As many as 30 journalists are currently being held hostage by rebel groups fighting Bashar al-Assad's government. The letter states that the growing epidemic of journalist kidnappings are causing news outlets to "limit their coverage of the war" instead of subjecting their staff members "to the increasingly common risk of abduction."
The letter is being emailed to the Free Syrian Army and also being sent via social media to leaders of other significant rebel groups, including the Islamic Front, the Guardian reported.
The letter states the increasing threat of kidnapping of both international and local journalists in Syria will make it "even more difficult for the world to know what is taking place inside Syria."
Here is the letter, which can be read on the website of the Committee to Protect Journalists.
We write on behalf of 13 news organisations listed below. Over the past 12 months, we have witnessed the disturbing rise in the kidnapping of journalists while on assignments within the northern provinces of Aleppo, Idlib and al-Raqqa as well as elsewhere in Syria.
By our estimate, more than 30 journalists are now being held. As a result of these kidnappings, a growing number of news organisations no longer feel that it is safe for their reporters and photographers to enter Syria, and many have decided to limit their coverage of the war, unwilling to have they staff members subjected to the increasingly common risk of abduction.
The international news organisations signing this letter are committed to providing the world with fair and in-depth coverage of the war, the activities of rebel-aligned forces, and the suffering of civilians within Stria without fear that they will be victims of kidnappings by criminal gangs or groups associated with rebels.
As long as kidnappings are permitted to continue unabated, journalists will not be willing to undertake assignments inside Syria, and they will no longer be able to serve as witnesses to the events taking place within Syria's borders.

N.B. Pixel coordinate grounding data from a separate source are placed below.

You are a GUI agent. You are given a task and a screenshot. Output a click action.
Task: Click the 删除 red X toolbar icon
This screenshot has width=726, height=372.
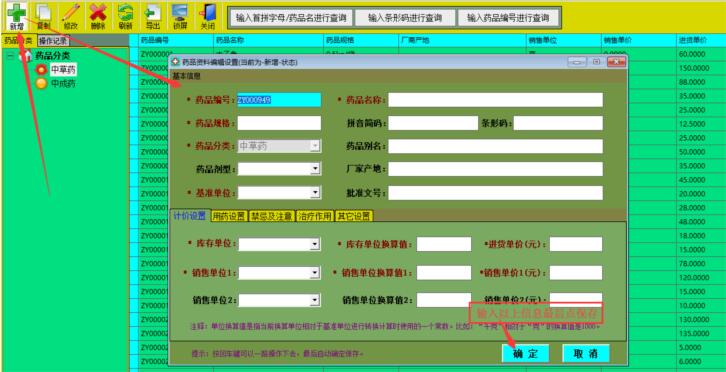click(x=98, y=17)
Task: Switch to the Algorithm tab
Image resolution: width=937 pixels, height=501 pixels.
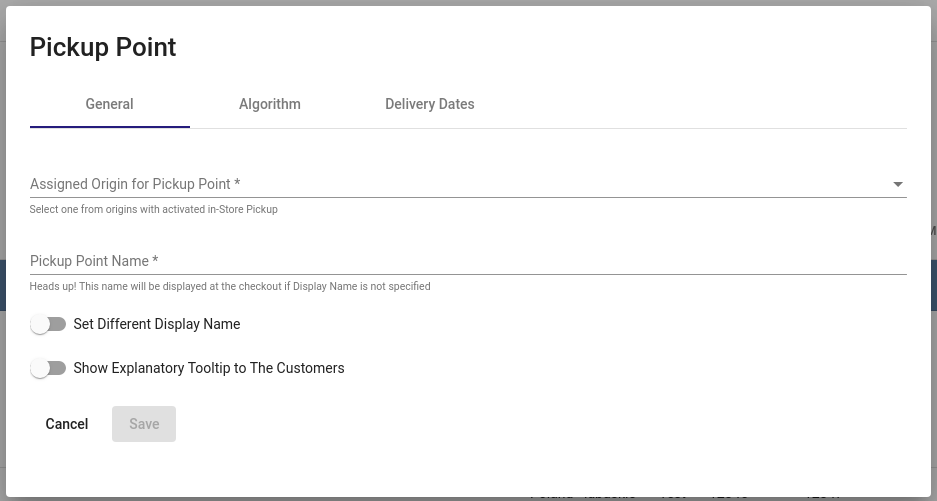Action: tap(270, 104)
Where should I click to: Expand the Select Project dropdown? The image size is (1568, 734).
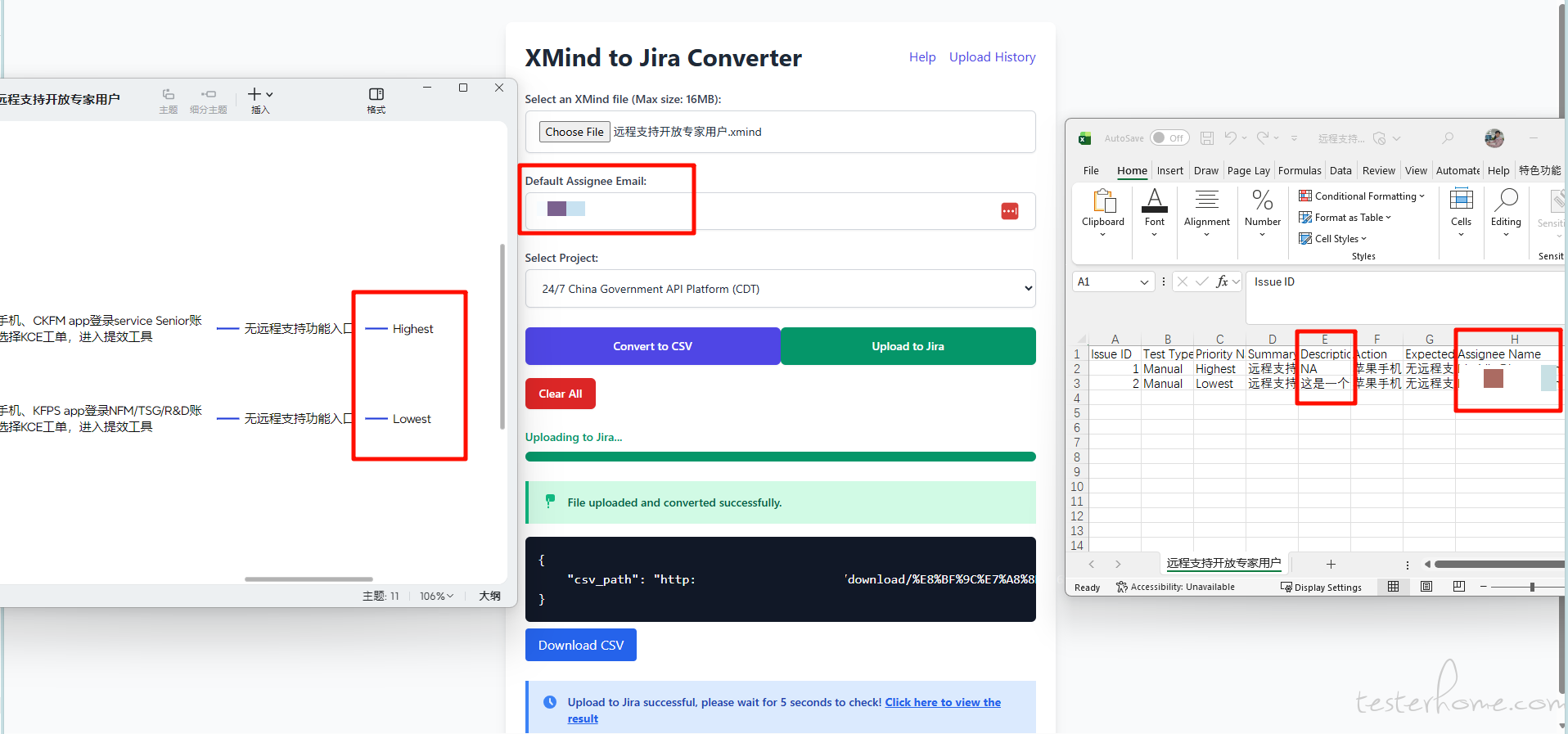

We know as well that Syrian journalists are being kidnapped, making it even more difficult for the world to know what is taking place inside Syria.
We believe it is imperative for the leadership of the armed opposition to commit itself to assuring that journalists can work within Syria, secure from the threat of kidnapping.
Among other things, we ask the leadership to assist in identifying those groups currently holding journalists and take the steps necessary to being about their release.
The deterioration of security within rebel-controlled areas leaves journalists susceptible to future kidnappings. We understand that, as in any war zone, reporters face great risk of injury and death, and we accept those risks, but thew risk of kidnapping is unacceptable, and the leadership is in a position to reduce and eliminate that risk.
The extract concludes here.